Total Points: The numeric value in the “Total” column.

Pre-Rating: The digits immediately following “R:”.

4. Averaging Opponents

I extract the numeric IDs of every opponent a player faced. I then use these IDs to look up their corresponding pre-ratings and calculate the mean for each player.

1. Load and Clean Data

I read the file and remove the non-data elements like dashed lines and headers.

# Read the provided text file
raw_txt <- readLines("tournamentinfo.txt")

# Remove dashed separator lines
clean_txt <- raw_txt[!str_detect(raw_txt, "^-+$")]

# Remove the header rows
clean_txt <- clean_txt[-(1:2)]

2. Separate Player Rows

Since each player has two rows of data, I separate them into two vectors.

# Line 1 contains Name and Points
line1 <- clean_txt[seq(1, length(clean_txt), 2)]

# Line 2 contains State and Pre-Rating
line2 <- clean_txt[seq(2, length(clean_txt), 2)]

3. Extract Fields Using Regex

I extract the five required data points for my final CSV.

# Extract Name, State, and Points
player_name  <- str_trim(str_extract(line1, "(?<=\\d\\s\\|\\s)[^|]+"))
player_state <- str_extract(line2, "[A-Z]{2}")
total_pts    <- as.numeric(str_extract(line1, "\\d+\\.\\d"))

# Extract Pre-Rating (handling the 'R:' prefix and potential provisional 'P' ratings)
pre_rating   <- as.numeric(str_extract(str_extract(line2, "R:\\s*\\d+"), "\\d+"))

# Extract Opponent IDs for the average calculation
# I look for the ID numbers following the results W, L, or D
opp_ids <- str_extract_all(line1, "(W|L|D)\\s+(\\d+)") %>%
           map(~ as.numeric(str_extract(.x, "\\d+")))

4. Calculate Average Opponent Rating

I look up each opponent’s rating and calculate the mean for every player.

avg_opp_rating <- sapply(opp_ids, function(ids) {
  round(mean(pre_rating[ids], na.rm = TRUE))
})

5. Final Table and CSV Export

I combine my results and generate the required file

chess_df <- data.frame(
  Name = player_name,
  State = player_state,
  Total_Points = total_pts,
  Pre_Rating = pre_rating,
  Avg_Opp_Rating = avg_opp_rating
)

# Export to CSV for submission
write.csv(chess_df, "chess_tournament_results.csv", row.names = FALSE)

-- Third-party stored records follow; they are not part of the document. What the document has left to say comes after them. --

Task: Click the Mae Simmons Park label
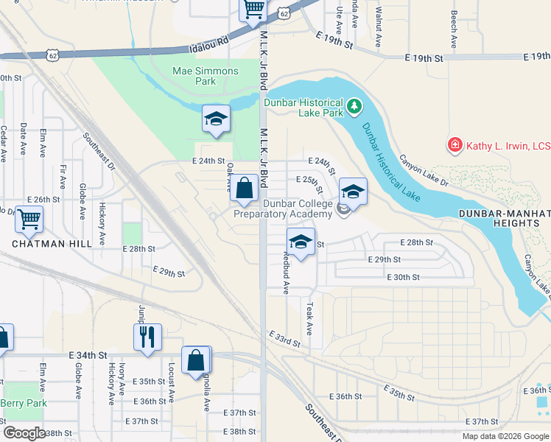(195, 76)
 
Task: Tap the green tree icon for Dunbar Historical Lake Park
(354, 108)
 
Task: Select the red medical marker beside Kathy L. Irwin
(455, 145)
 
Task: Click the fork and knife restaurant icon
(148, 337)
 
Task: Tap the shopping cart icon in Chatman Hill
(29, 219)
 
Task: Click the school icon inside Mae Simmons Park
(217, 119)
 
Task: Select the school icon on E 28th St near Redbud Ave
(300, 241)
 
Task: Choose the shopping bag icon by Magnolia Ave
(196, 361)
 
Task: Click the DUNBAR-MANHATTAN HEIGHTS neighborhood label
(503, 218)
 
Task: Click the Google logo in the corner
(24, 433)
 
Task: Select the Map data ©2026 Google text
(505, 435)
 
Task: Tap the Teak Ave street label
(310, 318)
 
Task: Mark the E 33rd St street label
(284, 340)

# Display the first few rows for validation
knitr::kable(head(chess_df))

Name	State	Total_Points	Pre_Rating	Avg_Opp_Rating
GARY HUA	ON	6.0	1794	1605
DAKSHESH DARURI	MI	6.0	1553	1469
ADITYA BAJAJ	MI	6.0	1384	1564
PATRICK H SCHILLING	MI	5.5	1716	1574
HANSHI ZUO	MI	5.5	1655	1501
HANSEN SONG	OH	5.0	1686	1519